(Data excerpts)
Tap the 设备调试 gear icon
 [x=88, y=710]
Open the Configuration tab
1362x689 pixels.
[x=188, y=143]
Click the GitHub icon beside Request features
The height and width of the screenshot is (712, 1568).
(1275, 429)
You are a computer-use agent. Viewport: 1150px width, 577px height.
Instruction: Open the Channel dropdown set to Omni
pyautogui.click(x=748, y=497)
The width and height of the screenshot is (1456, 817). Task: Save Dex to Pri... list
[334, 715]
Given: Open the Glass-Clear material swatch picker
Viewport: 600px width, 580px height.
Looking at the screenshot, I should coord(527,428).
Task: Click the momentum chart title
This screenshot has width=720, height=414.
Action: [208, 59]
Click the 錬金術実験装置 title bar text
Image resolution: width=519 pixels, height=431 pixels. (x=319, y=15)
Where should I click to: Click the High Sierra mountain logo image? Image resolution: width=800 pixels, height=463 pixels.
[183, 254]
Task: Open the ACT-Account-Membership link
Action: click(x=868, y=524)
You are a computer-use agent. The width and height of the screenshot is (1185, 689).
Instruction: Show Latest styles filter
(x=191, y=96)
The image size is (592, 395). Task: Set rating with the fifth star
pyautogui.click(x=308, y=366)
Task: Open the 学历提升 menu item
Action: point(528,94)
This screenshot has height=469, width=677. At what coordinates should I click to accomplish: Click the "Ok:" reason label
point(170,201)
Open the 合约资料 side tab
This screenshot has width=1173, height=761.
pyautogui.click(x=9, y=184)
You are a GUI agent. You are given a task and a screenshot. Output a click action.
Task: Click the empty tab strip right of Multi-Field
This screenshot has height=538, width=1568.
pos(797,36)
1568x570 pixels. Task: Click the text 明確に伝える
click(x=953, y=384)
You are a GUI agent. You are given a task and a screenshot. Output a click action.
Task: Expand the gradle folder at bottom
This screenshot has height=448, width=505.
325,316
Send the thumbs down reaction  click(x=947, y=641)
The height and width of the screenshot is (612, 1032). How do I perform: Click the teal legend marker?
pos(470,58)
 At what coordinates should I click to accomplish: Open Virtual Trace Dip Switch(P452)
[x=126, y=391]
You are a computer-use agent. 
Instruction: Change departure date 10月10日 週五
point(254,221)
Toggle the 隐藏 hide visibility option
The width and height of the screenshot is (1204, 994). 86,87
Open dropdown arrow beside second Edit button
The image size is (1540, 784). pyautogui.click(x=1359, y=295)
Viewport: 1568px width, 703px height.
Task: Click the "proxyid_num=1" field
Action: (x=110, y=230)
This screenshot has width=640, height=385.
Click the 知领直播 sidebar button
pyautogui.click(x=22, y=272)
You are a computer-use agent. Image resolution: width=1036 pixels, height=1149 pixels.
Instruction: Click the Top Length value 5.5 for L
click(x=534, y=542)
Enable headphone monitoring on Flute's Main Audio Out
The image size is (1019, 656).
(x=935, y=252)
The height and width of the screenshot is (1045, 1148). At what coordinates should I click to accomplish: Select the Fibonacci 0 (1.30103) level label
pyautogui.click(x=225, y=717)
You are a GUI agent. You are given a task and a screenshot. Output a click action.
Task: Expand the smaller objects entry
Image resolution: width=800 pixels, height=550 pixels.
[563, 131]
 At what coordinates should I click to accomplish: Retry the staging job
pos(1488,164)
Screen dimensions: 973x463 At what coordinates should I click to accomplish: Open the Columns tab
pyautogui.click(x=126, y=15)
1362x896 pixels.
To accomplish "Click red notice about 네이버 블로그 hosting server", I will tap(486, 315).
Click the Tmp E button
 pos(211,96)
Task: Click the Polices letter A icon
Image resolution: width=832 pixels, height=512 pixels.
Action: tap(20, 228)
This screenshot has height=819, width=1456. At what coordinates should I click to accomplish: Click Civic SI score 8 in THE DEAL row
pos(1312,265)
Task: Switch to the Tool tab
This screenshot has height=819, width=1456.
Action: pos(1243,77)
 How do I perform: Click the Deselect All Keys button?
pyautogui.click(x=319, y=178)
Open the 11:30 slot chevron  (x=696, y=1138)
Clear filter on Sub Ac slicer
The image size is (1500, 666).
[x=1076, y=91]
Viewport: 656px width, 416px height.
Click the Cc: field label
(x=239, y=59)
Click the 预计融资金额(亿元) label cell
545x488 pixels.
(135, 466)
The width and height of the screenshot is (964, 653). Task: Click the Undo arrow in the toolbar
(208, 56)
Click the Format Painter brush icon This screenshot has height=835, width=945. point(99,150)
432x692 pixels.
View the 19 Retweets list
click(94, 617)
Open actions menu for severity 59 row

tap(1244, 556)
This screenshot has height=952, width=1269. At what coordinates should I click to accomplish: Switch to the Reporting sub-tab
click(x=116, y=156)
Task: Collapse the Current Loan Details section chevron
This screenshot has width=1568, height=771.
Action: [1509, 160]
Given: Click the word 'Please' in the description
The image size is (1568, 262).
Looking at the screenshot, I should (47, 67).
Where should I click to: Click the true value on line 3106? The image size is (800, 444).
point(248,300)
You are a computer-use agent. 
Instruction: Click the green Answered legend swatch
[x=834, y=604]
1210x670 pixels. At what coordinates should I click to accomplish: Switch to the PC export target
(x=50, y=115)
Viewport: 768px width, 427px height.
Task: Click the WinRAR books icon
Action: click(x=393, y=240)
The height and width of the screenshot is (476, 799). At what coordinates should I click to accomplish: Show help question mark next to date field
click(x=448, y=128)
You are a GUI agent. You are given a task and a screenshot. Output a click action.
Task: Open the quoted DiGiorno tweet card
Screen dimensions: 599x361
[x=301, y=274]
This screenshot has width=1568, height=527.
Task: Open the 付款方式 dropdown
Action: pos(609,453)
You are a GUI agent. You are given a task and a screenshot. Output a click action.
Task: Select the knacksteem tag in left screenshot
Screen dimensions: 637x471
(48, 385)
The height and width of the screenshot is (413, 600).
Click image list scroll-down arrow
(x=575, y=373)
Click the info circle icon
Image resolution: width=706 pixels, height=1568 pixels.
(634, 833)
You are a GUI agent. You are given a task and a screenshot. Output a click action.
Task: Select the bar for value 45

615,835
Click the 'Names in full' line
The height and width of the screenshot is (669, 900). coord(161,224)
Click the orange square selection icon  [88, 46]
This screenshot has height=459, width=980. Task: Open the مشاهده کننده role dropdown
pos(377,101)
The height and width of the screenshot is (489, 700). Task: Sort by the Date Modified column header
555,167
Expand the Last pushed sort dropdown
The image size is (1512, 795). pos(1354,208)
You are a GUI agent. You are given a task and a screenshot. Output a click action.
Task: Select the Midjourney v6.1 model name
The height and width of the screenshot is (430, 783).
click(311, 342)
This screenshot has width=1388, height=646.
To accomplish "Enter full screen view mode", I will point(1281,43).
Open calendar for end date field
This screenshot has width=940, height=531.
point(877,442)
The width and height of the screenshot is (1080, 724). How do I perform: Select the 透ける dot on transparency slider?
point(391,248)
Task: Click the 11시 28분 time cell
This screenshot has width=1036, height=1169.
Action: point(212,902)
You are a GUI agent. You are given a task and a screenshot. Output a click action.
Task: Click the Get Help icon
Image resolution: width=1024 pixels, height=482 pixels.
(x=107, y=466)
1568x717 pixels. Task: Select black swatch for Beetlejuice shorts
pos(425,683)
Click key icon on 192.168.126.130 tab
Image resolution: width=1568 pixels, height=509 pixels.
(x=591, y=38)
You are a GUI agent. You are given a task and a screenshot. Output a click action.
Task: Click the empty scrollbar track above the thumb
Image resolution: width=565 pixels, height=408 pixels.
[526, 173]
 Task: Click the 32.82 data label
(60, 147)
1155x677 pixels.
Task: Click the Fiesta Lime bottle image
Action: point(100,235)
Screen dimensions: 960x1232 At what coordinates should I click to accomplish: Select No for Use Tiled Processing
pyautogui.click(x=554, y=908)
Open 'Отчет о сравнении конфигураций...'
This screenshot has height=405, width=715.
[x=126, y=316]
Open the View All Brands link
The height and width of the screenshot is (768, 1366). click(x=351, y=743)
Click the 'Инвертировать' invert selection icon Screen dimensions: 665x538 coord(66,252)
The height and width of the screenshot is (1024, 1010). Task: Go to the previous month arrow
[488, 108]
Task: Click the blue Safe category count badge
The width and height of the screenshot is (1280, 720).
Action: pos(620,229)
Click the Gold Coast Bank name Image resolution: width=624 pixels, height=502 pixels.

Exercise
Return each line of the data above that includes the word "chevron".

Solution to the problem
Open the 11:30 slot chevron  (x=696, y=1138)
Task: Collapse the Current Loan Details section chevron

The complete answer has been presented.